Ничего бы не произошло, если бы я сама не спустила ядовитый лист прямо на уровень детских ртов.
Дети глотают:
фигурная насадка на карандаш, половинка футляра от шоколадного яйца, магнитные шарики, резиновый мячик, колпачок от авторучки, иголка, новогодняя игрушка, пластиковая свистулька, канцелярская кнопка, кольцо от спиннера, плоская батарейка, подшипник, камни, монетки (очень много монеток), бусинки, пуговицы, детали конструктора, детали пластиковых игрушек, обручальные кольца родителей.
Дети травятся:
таблетки, мышиная отрава, сушеные мухоморы, слайм, техническая жидкость, средство для прочистки труб, средство для очищения накипи, дурман-трава, сок ядовитых растений.
Мой ребенок не первый и не последний. А я не первая, не последняя и не единственная мать. Дети травятся и дети глотают то, что не должны глотать, каждый день, каждую минуту. Прямо сейчас.
МВД по Якутии сообщает: трехлетний ребенок добрался до ртутного градусника и откусил наконечник, малыш госпитализирован. В комментариях к посту об этом в Инстаграме[1] популярного российского издания для родителей матери рассказывают свои истории недосмотра, в основном про монетки и магнитики. О матери ребенка из Якутии я ничего не знаю и не могу узнать по сухим статьям. А женщины в комментариях сыпят деталями: я онемела, рыдала, до сих пор трясет.
Соцсети честнее медиа.
Был такой флешмоб – #янеидеальнаямать. Началось все довольно безобидно: женщины каялись в картошке фри на ужин и нежелании гладить пеленки. Но, как в игре про сломанный телефон, каждая последующая мать писала все откровеннее и изначальный смысл потерялся. Конец флешмоба окропился признаниями в физических наказаниях, намеренном оставлении в опасности и ненависти к одному только виду собственного ребенка.
Стоит приоткрыть форточку, и штормовой ветер найдет лазейку, разнесет всю оконную группу.
И я не идеальная мать. Была ею еще до диффенбахии. Я выбросила тысячи подгузников в обычный контейнер у дома, скупала пюрешки в паучах коробками – называла их «космопакетами» и, выдавая малышкам, напевала: «До чего дошел прогресс». Выбирала маленькие яркие тетрапаки вместо одной экологичной бутылки. Даже если представить, что я ничего не имею против природы, мне просто нравится вытаскивать вкусняшку из рукава, как фокусница, размахивать ею перед лицом ребенка и видеть эту восхищенную улыбку, этот искренний восторг.
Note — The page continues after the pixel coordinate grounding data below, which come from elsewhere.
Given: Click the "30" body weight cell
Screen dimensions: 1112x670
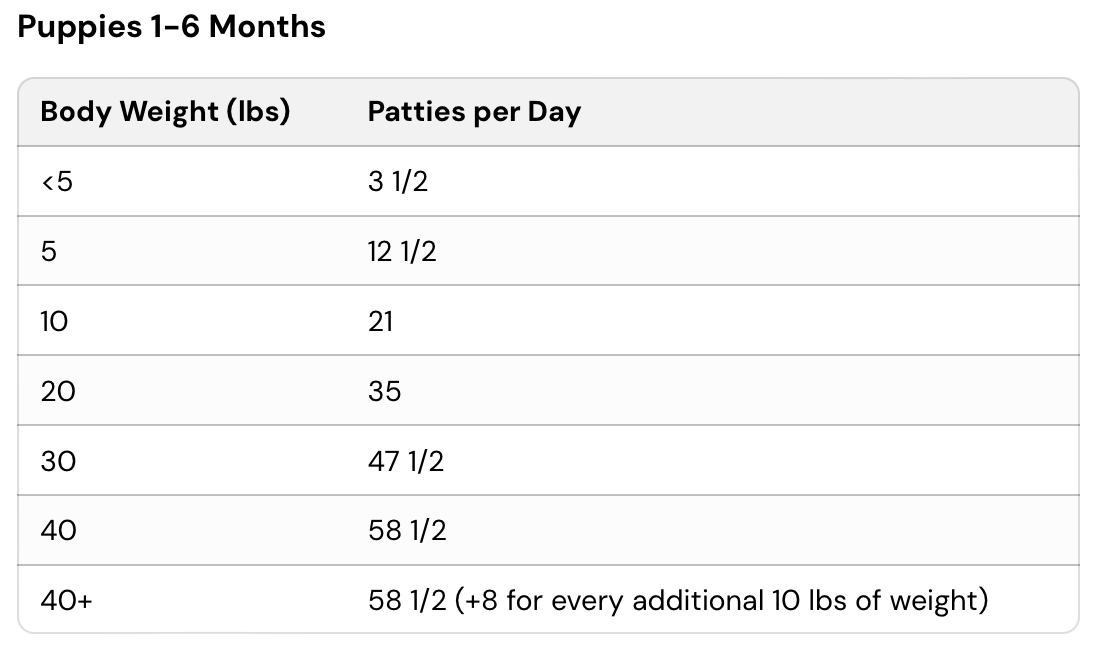Looking at the screenshot, I should coord(58,461).
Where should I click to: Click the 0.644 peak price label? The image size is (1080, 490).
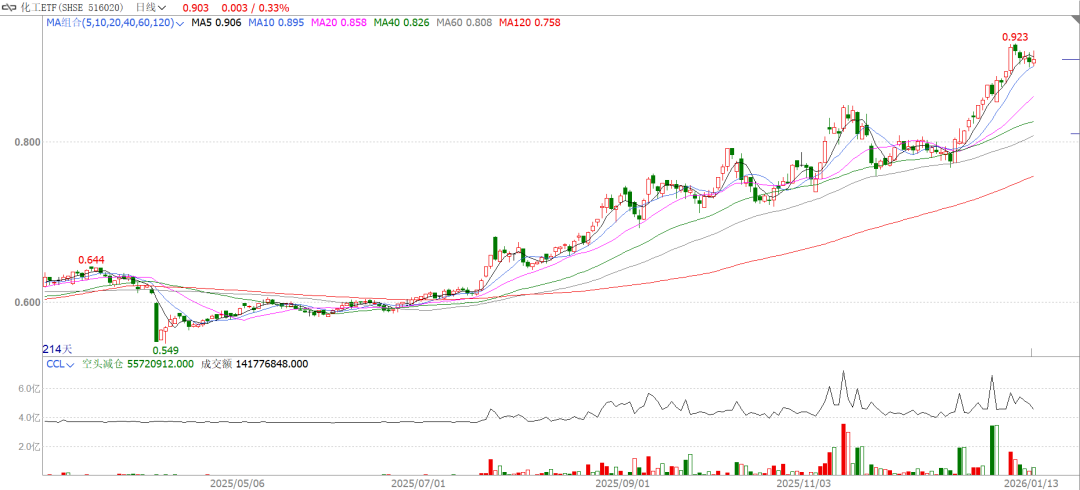pos(91,260)
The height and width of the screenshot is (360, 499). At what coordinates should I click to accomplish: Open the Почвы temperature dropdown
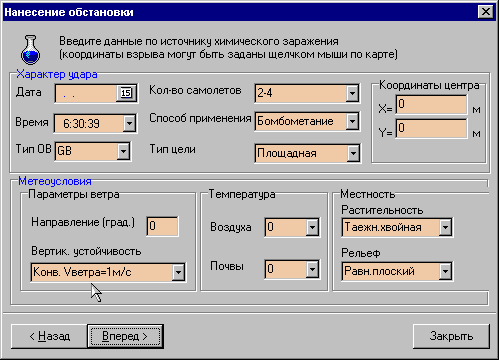pos(312,269)
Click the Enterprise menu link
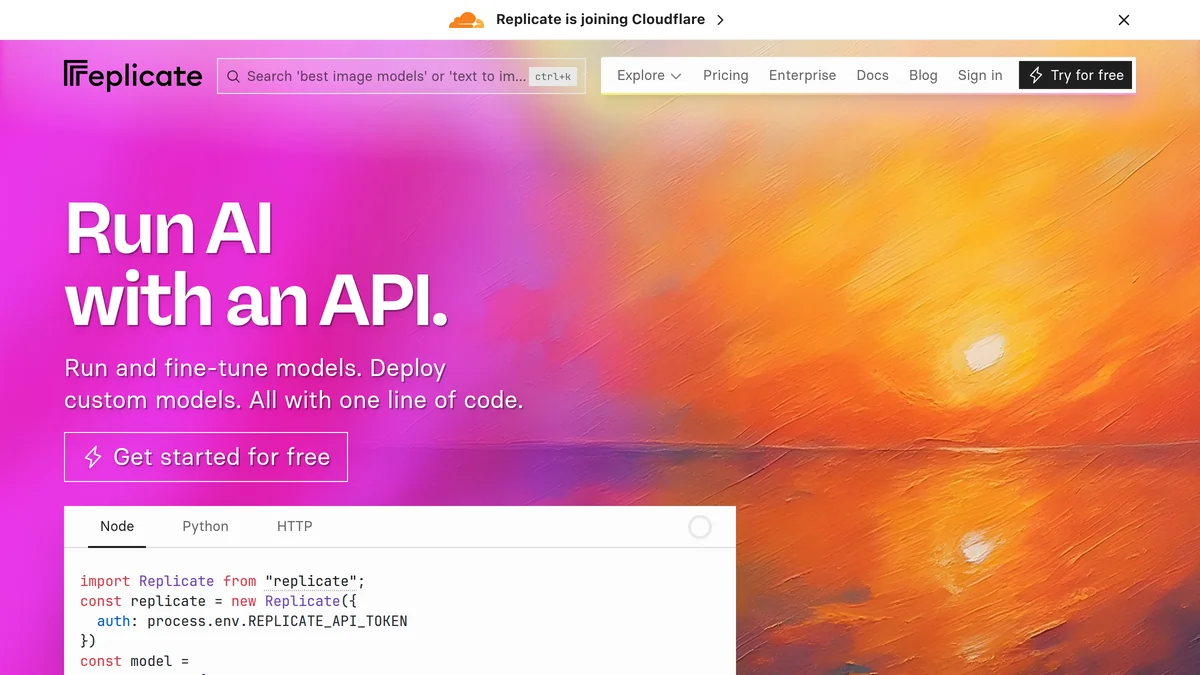 point(802,75)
А возможность выбросить тару вместо бесконечной мойки-сушки контейнеров и бутылочек радует меня саму.
Но стоит мне чуть легче жить, как руку уже обжигает хлесткий удар – так нельзя. Страдай и трудись. Первый же день в детском саду заканчивается просьбой воспитательницы скинуть в общий чат фотографию всей семьи и рисунок для выставки «Мы природу бережем»:
– Давайте покажем, как семьи Красногвардейского района заботятся о планете.
«Мусорной реформы» у нас еще нет, а ты есть. И я страдаю, и я тружусь. Все родители уже скинули подделки под детские каракули с высаженными деревьями и кормлением птичек. В поисках идей читаю статью за статьей:
10 многоразовых предметов для каждой мамы
Чем мыть ребенка, чтобы не вредить природе
Экоальтернатива подгузникам
Экоальтернатива мылу
Экоальтернатива посуде.
И почему мы действительно всем этим не пользуемся? Корзина на Алиэкспрессе переполнена бамбуковыми трубочками в пластиковой упаковке, хлопковыми ватными дисками в цветном полиэтилене, наклейка в подарок, многоразовыми ватными палочками, что выглядят как инструмент пытки, в пластиковом корпусе. Переполнена, но так и не оплачена.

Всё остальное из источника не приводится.